Memory Usage: The DMFormer requires approximately 4.5 GB of GPU memory during inference, which may be a limitation in environments with constrained computational resources. We plan to investigate more memory-efficient architectures and optimization strategies.
Robustness: The robustness of the DMFormer in real-world scenarios with diverse and complex imagery remains to be tested. We anticipate that extreme cases, such as highly ambiguous images or those with severe occlusions, may pose challenges. Future work will include testing on more diverse datasets.
Scalability: Deploying the DMFormer in real-world applications with massive and dynamic datasets will require further evaluation. We plan to explore distributed computing and incremental learning approaches to enhance scalability.
5.2. Future Work
Model Optimization: We plan to explore techniques such as quantization, pruning, and knowledge distillation to create more efficient versions of the DMFormer without significantly compromising performance.
Real-World Testing: We aim to conduct extensive testing in real-world scenarios to better understand and address the model’s limitations.
Hardware Acceleration: Investigating hardware acceleration options, such as TPUs and specialized GPUs, could further enhance inference speed and memory efficiency.
Enhanced Robustness: We will incorporate advanced data augmentation techniques and robustness training methods to improve the model’s performance on challenging and diverse datasets.

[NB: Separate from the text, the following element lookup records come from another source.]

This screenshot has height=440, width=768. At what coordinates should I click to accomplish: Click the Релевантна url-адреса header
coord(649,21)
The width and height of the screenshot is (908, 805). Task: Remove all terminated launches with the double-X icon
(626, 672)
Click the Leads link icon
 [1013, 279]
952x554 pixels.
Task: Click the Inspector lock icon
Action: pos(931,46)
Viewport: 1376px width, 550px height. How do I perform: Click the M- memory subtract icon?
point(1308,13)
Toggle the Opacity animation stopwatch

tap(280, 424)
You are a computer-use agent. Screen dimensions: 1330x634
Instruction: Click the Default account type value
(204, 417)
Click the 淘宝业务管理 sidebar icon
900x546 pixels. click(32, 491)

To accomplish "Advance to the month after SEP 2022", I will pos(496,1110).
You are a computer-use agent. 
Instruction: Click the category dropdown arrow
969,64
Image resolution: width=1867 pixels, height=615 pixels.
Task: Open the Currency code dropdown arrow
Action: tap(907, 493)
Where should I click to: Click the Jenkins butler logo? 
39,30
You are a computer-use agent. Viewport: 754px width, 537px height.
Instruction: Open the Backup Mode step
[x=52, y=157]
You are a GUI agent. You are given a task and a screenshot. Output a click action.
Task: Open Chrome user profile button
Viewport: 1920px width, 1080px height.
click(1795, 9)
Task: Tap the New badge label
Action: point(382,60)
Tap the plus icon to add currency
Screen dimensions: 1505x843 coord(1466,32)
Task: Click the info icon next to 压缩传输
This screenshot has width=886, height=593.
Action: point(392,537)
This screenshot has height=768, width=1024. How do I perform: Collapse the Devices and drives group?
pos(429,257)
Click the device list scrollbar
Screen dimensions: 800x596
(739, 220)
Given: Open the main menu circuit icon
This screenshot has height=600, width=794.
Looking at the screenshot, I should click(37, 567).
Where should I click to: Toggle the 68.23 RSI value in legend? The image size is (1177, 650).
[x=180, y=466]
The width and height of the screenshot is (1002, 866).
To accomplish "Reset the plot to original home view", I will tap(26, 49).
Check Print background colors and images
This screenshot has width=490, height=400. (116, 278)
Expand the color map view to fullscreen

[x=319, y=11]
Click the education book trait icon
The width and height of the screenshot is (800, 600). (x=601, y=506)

Multi-Modal Applications: Extending the DMFormer to multi-modal applications, such as video captioning and visual question answering, is another promising direction for future research.
6. Conclusions
We introduce a novel image captioning method named the DMFormer, which aims to address the limitations of existing methods in modeling spatial and semantic relationships between image regions, as well as the insufficient interaction between visual and textual features. The DMFormer is built upon the Linformer architecture, inheriting its low-complexity advantages, and incorporates a multi-layer RMAE-DMAD structure to more efficiently handle the image captioning task. The RMAE combines explicit spatial perception and implicit spatial perception, proposing a new attention module called RMAA. This module embeds geometric information into an attention mechanism augmented with memory units, effectively modeling the complex spatial relationships between image region features and capturing the overall semantic structure of the image. This design enables the model to generate richer and more accurate semantic information, thereby better reflecting the spatial structure and contextual information of the image. The DMAD adopts a multi-layer structure that densely connects multi-layer feature representations from all encoder layers. This module introduces DMACA, which constructs memory units to store prior knowledge of both visual and textual features. Through an adaptive gating mechanism, DMACA learns cross-modal associations between visual and language features. This design further explores the semantic associations between visual and textual features, reduces information loss, and generates more accurate and richer descriptions. Experiments conducted on the MS-COCO dataset demonstrate that the DMFormer generates more accurate and richer descriptions, with significant improvements in various evaluation metrics compared to mainstream methods.